Quindi la recita delle Ore è un canto?
Non c’è una netta linea di demarcazione tra cosa sia canto e cosa no. Per esempio, i Salmi di Gelinau, che piacevano molto a Giussani, musicano il salmo richiamando al tono retto, sono molto sillabati.

Un altro capitolo: la varietà dei nostri canti. Cosa accomuna tutti questi generi?
La varietà viene dalla vita e dalla gradualità di una storia. Giussani ha iniziato con Vero amor è Gesù, con O cor soave (che è una lauda filippina imparata in seminario). O sono canti da cantare insieme o da ascoltare. Ha iniziato con questi, poi ha preso dei canti scout, come La traccia o l’Inno alle scolte: l’interezza dell’uomo medievale che pregava per la salvezza della città e della sua anima. Seguiva ciò che accadeva: una vita.

Poi arrivano i cantautori…
Oltre a Mascagni e Chieffo, gente come Roscio, la Valmaggi, fino ad arrivare a Riro Maniscalco o a don Anastasio (che non ho fatto in tempo a considerare nel libro). E poi il gregoriano. Tutti i Papi ne hanno parlato, dicendo che è il canto della Chiesa. Ma oggi chi canta il gregoriano? O il canto russo popolare, come Il campanello… La maggior parte delle scelte derivano da passioni di Giussani.
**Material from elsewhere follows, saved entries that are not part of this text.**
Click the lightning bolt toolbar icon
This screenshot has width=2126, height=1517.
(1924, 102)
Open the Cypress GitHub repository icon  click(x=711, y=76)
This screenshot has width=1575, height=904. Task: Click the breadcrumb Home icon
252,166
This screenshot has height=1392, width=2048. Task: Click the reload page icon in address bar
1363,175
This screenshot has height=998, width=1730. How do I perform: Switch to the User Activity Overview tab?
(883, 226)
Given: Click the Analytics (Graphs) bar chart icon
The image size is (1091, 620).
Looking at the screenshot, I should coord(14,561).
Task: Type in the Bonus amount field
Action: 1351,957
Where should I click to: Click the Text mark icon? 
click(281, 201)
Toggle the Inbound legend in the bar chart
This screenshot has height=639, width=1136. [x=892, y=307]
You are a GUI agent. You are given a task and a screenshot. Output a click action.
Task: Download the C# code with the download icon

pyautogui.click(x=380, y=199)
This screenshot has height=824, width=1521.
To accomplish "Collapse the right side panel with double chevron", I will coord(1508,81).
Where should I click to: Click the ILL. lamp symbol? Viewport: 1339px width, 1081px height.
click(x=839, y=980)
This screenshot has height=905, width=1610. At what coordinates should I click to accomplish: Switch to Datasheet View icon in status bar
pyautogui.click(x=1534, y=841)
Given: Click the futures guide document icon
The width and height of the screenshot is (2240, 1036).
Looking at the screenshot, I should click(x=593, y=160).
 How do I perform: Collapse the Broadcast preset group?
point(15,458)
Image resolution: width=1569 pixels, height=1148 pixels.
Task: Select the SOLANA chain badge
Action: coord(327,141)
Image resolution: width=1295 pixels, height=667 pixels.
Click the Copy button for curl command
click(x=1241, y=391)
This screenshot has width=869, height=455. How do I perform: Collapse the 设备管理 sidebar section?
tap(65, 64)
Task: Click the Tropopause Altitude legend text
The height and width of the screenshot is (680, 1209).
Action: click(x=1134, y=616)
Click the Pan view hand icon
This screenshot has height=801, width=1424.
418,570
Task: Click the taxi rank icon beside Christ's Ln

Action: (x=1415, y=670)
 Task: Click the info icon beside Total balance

E poi da incontri: per il canto napoletano è stato così.

In CL ci sono momenti più strutturati, ma anche il cantare insieme in vacanza ha la sua importanza…
Certo. È importante che la normalità della vita abbia il canto. Un modo prezioso di stare insieme. Di ascoltarsi. È una educazione. Oppure vieni a sapere che a Taiwan, in un mondo totalmente diverso dal nostro, cantano i nostri canti. O gli africani che qualche anno fa hanno cantato i canti alpini al Meeting di Rimini: li hanno cantati bene. Si capiva che la voce era diversa, ma erano immedesimati. Una meraviglia!

LEGGI ANCHE - Ecologia integrale. Contro l'individualismo

Torniamo alla domanda di prima: cosa unisce tutti questi canti?
Il merito sta nel non staccare la spina dal metodo di don Giussani. Quando cerchiamo le canzoni, quando chiediamo ai nostri cantori di fare proposte, è un lavoro enorme. Per esempio, Lucio Dalla ha una profondità notevole, però è difficilissimo da cantare insieme, non è facile riuscirci.

Si ascolta un solista, un coro, e viene voglia di cantare. La passione è contagiosa?
Assolutamente. Ed educa. Quante volte Giussani ci ha detto che si capisce molto più dal canto che da tanti ragionamenti. Il canto nei nostri incontri ha la stessa importanza della parola di chi parla e spesso viene capito prima il concetto che si vuol comunicare.

Sant’Agostino, citato anche nel libro, diceva che «chi canta prega due volte».
Il canto fatto bene genera il silenzio. Nella Chiesa è così. Lui, Agostino, viveva questa cosa. E anche noi viviamo questa grazia.